> [GIVEN DATA]:
= Beginning of Section =

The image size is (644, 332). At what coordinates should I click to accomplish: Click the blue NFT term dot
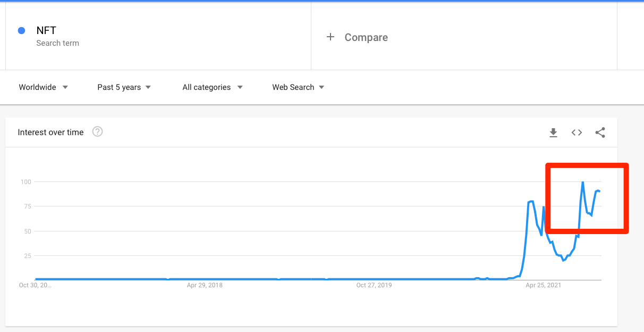tap(22, 31)
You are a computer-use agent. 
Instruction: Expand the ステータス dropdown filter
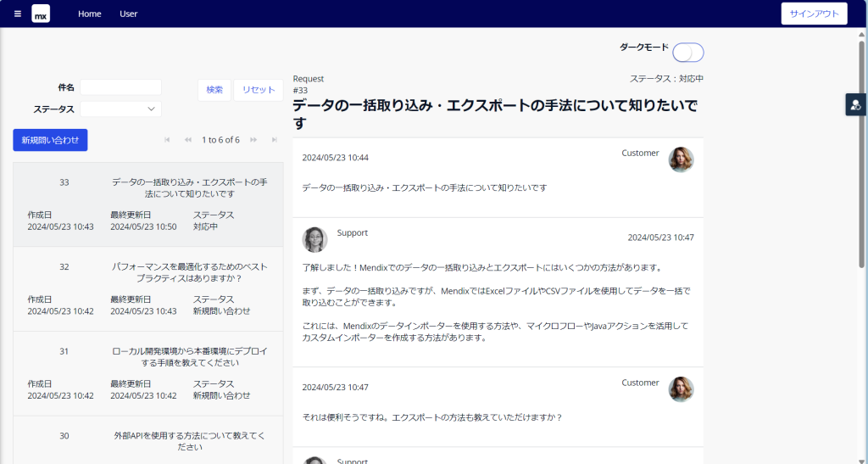(x=121, y=109)
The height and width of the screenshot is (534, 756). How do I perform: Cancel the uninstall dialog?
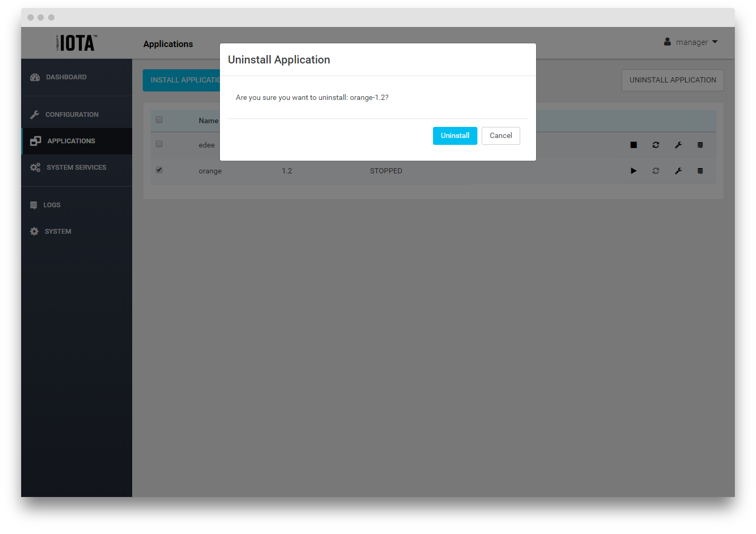[x=501, y=136]
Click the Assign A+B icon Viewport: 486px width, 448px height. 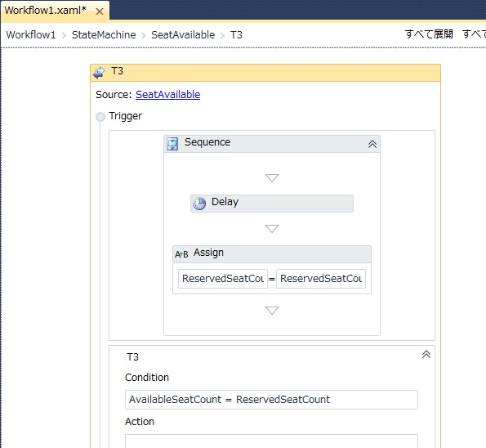[181, 254]
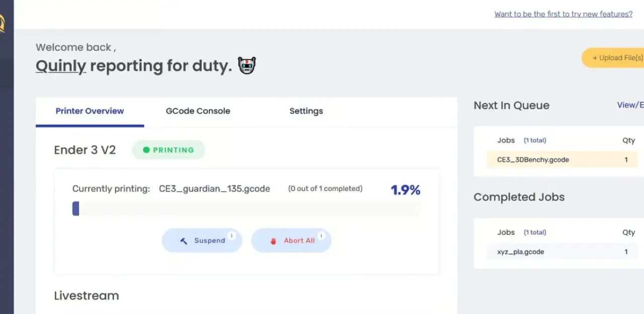The image size is (644, 314).
Task: Click the red hand Abort icon
Action: [273, 241]
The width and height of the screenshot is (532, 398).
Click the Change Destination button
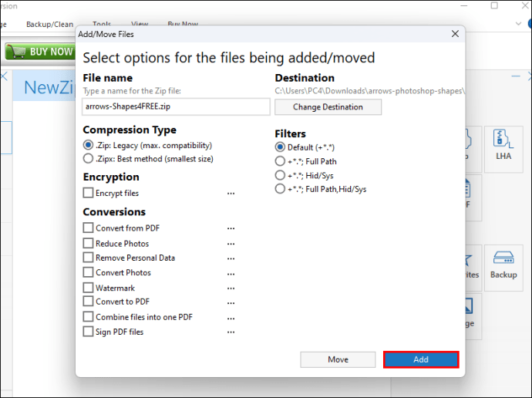[328, 107]
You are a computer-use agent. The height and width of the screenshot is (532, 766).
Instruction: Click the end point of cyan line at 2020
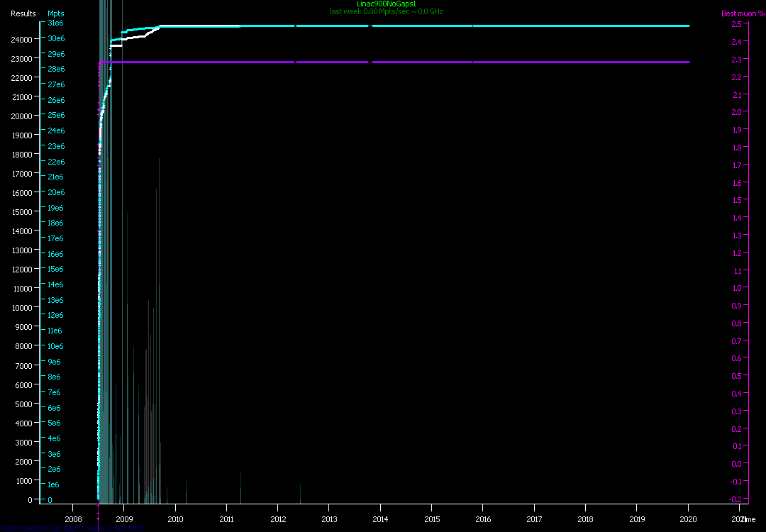(x=688, y=26)
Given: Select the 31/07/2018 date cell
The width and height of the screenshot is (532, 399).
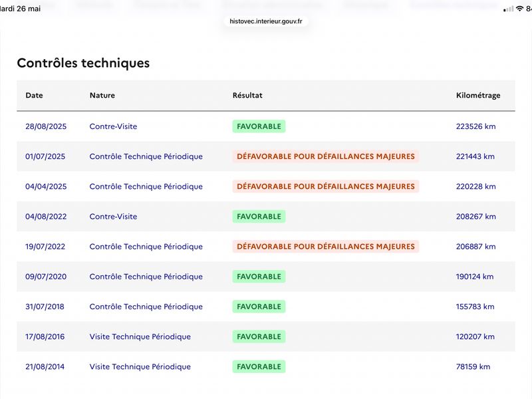Looking at the screenshot, I should coord(45,307).
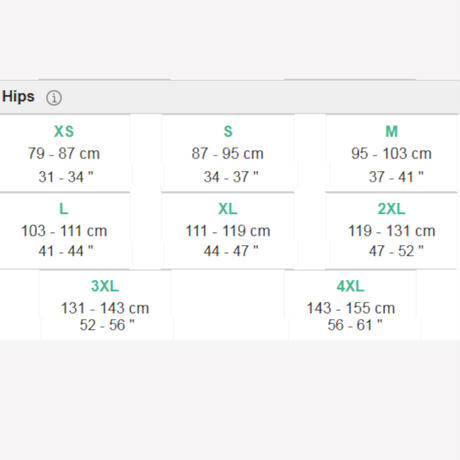Click the 143 - 155 cm measurement
The image size is (460, 460).
click(x=351, y=308)
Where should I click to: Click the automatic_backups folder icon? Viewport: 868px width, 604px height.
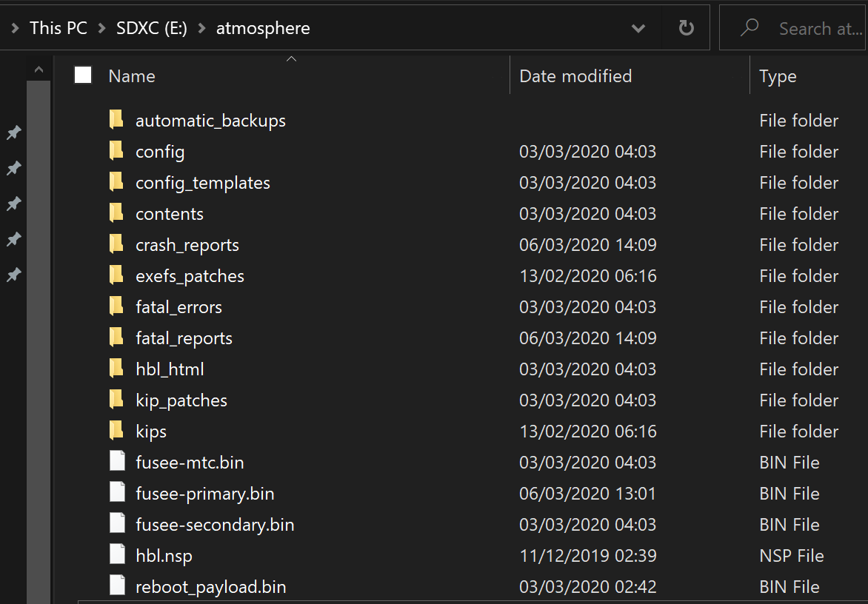point(116,119)
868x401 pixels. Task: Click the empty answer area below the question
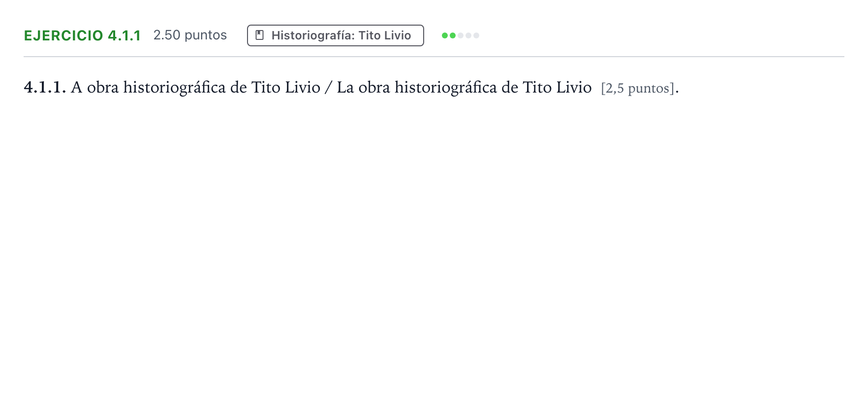point(434,246)
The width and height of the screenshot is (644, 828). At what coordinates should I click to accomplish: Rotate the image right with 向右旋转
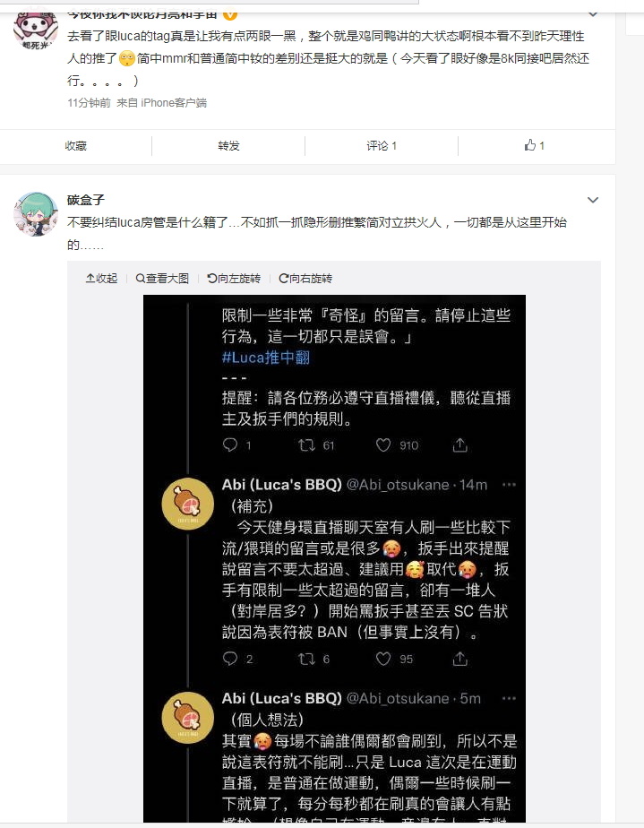tap(305, 279)
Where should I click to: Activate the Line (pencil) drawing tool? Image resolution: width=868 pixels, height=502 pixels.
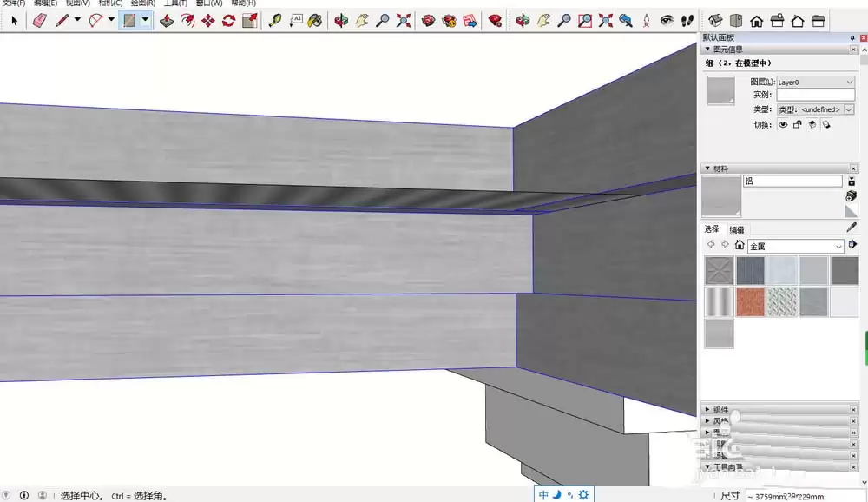click(x=61, y=19)
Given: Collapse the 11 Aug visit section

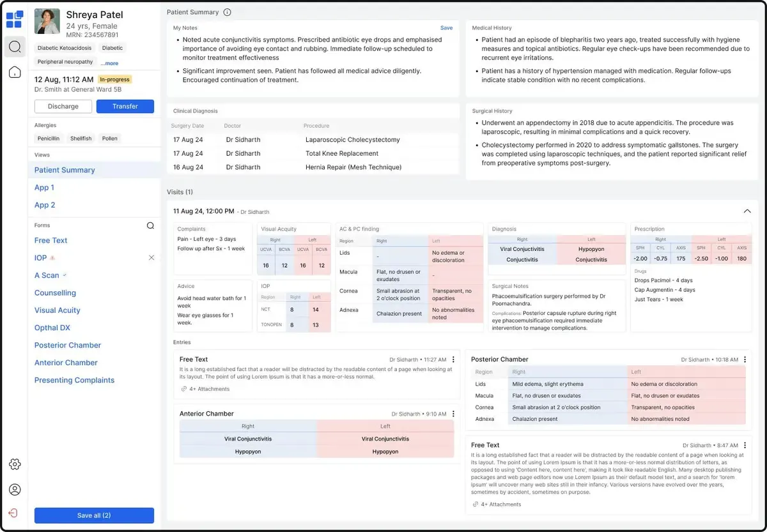Looking at the screenshot, I should (747, 211).
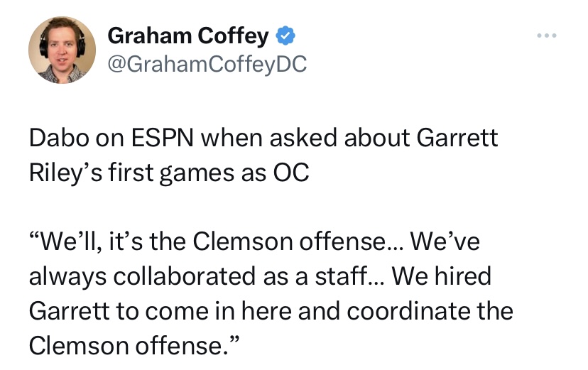Open the @GrahamCoffeyDC handle link

tap(207, 65)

= End of Section =

> [DESCRIPTION OF THE TASK]: Write out each line above that contains the word "computer".

> [RESULT BELOW]:
You are a computer-use agent. 
You are a computer-use agent. The height and width of the screenshot is (532, 766).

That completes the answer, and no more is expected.